Moved again

I moved my blog.

Again.

Seems like I put in so much more time towards testing new platforms, migrating my stuff than actually blogging. Hopefully this eventually changes, let’s see, but now I thought I’ll share my current setup because I think someone may find it useful. So. I used to host this site on ghost.io, which was great. Nothing against it, it worked fast, had nearly no downtime, but It’s 9 USD per month plan was somewhat limiting to me with only a handful of themes, basic integrations and little customizability. Next plan up is substantially more expensive at 29 USD / month and that triggered me to start looking at potential alternatives.
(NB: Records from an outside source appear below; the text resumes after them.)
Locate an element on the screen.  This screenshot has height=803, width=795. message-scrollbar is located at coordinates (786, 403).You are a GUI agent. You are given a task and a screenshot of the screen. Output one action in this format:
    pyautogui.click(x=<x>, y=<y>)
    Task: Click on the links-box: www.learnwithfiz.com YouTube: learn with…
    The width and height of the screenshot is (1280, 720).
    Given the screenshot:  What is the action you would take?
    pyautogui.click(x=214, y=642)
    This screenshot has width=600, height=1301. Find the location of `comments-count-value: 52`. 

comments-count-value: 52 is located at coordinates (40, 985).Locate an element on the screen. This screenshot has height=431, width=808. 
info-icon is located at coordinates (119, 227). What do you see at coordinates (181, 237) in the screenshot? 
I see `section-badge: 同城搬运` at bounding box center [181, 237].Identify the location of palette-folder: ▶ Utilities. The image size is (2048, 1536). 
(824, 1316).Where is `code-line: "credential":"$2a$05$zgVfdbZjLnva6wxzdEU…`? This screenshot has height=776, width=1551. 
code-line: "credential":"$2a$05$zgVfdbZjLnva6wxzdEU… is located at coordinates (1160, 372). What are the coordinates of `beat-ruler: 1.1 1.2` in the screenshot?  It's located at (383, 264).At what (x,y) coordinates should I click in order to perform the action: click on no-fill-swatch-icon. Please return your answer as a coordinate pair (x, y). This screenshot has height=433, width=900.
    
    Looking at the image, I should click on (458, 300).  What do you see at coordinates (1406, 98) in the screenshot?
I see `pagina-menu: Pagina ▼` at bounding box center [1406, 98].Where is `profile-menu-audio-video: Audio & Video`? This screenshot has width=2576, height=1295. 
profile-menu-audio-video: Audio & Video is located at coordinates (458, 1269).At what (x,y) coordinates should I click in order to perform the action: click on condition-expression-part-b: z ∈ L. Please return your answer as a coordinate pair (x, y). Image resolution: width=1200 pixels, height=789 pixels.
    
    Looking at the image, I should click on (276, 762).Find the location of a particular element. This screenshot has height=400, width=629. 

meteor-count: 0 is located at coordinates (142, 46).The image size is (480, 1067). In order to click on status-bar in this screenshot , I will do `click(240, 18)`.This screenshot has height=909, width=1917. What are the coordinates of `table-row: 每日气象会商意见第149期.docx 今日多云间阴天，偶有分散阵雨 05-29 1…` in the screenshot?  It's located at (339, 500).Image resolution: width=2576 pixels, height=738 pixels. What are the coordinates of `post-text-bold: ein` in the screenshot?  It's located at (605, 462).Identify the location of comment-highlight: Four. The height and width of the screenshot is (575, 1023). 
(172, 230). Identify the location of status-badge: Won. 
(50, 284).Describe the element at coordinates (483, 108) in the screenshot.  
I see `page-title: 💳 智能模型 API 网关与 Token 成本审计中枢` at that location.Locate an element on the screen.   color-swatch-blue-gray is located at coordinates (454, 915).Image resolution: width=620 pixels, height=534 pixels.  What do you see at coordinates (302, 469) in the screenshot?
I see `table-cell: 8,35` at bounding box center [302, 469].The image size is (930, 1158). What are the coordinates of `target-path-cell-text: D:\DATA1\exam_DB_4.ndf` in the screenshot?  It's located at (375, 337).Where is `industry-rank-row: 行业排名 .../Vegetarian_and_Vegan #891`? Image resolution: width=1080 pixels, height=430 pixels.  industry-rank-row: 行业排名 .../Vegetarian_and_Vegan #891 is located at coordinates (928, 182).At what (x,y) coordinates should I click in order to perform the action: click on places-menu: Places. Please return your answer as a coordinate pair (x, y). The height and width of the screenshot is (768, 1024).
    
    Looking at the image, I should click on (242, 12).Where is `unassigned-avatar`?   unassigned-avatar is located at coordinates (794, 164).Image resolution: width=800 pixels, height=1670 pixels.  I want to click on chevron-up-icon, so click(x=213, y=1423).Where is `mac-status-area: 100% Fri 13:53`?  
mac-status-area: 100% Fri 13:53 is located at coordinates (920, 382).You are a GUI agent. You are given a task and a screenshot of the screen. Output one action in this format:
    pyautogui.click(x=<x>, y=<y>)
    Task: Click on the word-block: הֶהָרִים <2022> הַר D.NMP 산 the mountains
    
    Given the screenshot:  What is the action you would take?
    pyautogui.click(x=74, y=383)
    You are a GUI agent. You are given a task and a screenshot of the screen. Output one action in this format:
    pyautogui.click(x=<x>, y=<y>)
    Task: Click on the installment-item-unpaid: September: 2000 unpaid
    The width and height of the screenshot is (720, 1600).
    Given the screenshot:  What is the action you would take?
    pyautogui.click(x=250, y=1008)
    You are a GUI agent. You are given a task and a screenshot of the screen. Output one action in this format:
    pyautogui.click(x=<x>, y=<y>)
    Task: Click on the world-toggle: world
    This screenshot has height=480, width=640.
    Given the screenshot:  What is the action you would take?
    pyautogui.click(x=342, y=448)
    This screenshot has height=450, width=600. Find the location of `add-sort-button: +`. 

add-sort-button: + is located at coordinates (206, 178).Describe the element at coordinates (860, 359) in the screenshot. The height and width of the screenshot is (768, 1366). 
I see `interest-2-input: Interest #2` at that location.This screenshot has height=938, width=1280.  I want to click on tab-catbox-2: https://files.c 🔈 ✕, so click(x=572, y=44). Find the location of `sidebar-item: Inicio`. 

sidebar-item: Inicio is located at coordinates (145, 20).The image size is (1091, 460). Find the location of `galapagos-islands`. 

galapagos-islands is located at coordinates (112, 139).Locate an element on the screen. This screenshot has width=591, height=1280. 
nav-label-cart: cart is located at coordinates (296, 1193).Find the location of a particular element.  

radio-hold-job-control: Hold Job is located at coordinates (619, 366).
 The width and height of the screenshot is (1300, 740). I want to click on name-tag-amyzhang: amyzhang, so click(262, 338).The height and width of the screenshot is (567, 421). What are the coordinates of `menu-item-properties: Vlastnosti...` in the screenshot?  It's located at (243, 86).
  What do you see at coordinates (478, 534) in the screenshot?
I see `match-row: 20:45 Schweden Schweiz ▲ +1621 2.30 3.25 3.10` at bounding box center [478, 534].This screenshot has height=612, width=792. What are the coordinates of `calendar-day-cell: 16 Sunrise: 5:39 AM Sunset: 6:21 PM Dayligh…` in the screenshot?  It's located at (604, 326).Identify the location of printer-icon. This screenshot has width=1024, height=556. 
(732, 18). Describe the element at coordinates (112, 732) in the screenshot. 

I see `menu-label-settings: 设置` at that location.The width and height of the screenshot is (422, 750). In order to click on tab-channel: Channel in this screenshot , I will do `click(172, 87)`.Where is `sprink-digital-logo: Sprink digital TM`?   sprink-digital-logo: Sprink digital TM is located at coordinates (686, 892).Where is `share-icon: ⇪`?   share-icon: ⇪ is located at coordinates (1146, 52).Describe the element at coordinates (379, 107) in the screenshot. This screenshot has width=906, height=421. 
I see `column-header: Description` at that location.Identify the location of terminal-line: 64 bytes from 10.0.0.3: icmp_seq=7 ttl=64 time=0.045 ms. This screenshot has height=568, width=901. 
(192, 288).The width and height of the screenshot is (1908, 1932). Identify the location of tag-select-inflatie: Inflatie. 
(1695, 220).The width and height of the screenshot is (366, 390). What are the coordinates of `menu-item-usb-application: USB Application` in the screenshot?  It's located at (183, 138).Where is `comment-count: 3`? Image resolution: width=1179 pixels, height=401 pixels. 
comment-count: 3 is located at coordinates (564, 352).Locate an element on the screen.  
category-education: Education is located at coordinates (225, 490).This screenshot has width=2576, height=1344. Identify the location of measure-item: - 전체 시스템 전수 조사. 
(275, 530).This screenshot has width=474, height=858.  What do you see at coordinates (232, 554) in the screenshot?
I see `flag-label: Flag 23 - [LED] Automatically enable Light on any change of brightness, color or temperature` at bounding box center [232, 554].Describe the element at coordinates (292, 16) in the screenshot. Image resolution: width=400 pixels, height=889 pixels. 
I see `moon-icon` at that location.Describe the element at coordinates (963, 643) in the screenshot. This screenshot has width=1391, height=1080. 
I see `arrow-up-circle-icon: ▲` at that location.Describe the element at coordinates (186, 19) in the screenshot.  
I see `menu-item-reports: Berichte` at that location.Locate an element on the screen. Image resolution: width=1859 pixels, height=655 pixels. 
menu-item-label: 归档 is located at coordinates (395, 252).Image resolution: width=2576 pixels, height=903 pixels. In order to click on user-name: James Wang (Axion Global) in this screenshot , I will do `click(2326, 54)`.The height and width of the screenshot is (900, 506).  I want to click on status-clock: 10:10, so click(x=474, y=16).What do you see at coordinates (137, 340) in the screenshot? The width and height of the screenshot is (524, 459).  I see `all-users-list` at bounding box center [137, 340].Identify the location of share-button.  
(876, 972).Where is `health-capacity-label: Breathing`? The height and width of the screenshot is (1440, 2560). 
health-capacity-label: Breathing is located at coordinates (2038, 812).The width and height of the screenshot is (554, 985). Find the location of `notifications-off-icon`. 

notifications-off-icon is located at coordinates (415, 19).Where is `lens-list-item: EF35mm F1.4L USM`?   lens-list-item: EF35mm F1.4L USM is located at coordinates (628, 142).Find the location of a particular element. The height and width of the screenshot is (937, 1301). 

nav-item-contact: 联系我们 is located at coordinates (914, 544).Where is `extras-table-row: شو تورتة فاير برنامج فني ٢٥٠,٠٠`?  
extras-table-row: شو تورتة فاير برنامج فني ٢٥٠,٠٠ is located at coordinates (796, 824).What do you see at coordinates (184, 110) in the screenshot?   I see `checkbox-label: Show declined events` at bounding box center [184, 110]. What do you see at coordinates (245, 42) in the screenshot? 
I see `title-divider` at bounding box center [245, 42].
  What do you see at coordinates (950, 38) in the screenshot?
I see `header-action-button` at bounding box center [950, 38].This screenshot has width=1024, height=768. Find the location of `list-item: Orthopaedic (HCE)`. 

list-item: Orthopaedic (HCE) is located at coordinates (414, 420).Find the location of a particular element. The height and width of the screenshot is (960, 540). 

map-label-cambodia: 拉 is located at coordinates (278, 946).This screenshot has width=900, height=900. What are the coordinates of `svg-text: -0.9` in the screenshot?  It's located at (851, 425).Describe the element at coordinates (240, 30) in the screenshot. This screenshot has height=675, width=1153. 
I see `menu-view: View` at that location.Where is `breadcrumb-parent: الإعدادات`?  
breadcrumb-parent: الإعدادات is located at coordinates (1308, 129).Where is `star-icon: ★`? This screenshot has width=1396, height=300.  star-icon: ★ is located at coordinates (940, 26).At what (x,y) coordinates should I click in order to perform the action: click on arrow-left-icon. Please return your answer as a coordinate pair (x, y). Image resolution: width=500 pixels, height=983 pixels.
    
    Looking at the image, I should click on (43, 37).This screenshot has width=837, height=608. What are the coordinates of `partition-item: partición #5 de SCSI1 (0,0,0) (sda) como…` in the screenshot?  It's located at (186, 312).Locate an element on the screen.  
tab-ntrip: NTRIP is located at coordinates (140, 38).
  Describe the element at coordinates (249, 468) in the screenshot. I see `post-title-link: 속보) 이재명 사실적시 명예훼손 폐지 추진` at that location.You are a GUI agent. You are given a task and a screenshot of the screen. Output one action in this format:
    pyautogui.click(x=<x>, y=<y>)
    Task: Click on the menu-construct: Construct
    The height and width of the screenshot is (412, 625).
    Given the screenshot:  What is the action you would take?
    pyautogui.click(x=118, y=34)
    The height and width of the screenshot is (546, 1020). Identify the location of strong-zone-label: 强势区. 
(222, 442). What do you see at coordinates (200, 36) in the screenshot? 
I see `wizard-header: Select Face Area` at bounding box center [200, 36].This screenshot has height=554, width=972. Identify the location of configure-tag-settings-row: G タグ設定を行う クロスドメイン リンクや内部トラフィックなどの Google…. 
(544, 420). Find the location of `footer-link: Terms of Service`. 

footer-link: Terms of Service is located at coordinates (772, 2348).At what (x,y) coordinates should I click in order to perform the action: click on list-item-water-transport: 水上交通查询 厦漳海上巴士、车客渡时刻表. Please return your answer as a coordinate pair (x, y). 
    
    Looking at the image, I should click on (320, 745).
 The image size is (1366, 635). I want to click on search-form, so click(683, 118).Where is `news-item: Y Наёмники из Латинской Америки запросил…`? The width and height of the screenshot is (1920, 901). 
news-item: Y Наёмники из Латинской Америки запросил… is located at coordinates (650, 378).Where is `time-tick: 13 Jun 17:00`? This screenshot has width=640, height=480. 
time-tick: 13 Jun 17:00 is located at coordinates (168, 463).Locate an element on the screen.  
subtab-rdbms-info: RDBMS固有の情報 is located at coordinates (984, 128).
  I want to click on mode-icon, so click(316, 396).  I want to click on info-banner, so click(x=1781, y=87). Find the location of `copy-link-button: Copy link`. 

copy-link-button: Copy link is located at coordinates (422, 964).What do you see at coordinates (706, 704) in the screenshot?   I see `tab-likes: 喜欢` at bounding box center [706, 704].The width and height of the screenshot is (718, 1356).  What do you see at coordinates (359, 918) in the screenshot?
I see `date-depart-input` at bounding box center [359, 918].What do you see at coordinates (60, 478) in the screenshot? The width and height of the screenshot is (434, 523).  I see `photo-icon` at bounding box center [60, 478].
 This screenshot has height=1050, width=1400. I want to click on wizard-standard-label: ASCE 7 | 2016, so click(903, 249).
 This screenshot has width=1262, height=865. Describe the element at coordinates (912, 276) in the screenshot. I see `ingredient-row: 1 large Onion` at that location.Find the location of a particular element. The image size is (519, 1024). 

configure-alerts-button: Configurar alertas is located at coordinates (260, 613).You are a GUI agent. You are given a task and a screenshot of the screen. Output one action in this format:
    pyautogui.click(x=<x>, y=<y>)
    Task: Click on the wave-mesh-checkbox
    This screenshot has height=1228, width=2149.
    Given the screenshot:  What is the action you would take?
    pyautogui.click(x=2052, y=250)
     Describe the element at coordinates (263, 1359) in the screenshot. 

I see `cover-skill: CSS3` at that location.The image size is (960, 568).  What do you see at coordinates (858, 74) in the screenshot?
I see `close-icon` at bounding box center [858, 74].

One obvious route would be to self-host ghost as it’s an open source project however I felt urge to try something different (remember how I spend way too much time on tools and not blogging?). After checking out a few options I decided to give Jekyll a try and shortly landed on a setup I wanted to migrate over and hope it sticks for a longer while. Curious of reasons? Here we go:

  1. Simplicity of blogging - now I get to blog in VS Code which is a much more comfortable environment than any WYSIWYG editor or CMS
  2. Version control & CI/CD - I have a whole blog content under git repository and a neat deployment process that automates the whole publishing process
  3. Firebase - I’ve been in love with Firebase for quite a while now (ever since Parse was killed by Facebook), so it’s a good opportunity to eat even more of my dog food. I host the site for nearly free, it’s got a great CDN, simple deployment process and several
  4. Ruby - remember Ruby? I never spent much time with Ruby however I recall every time I had it’s been a very pleasurable experience (something I’ve been recently lacking honestly but that’s a topic for another post). Picking Jekyll I’m also hopeful to spend some time tweaking and extending it.
  5. Performance - I remember when I had a few encounters with Wordpress which required tons and tons of work, plugins and tweaks to get a performance that didn’t suck, and then you got hacked because one of the optimizing plugins had a vulnerability in it. Static site that Jekyll produces that’s served by Firebase gets consistent score in high nineties of Google’s PageSpeed Insights.

So that’s that. I encourage you to procrastinate less than me trying to write blog posts, but keep playing and goofing around with new tech.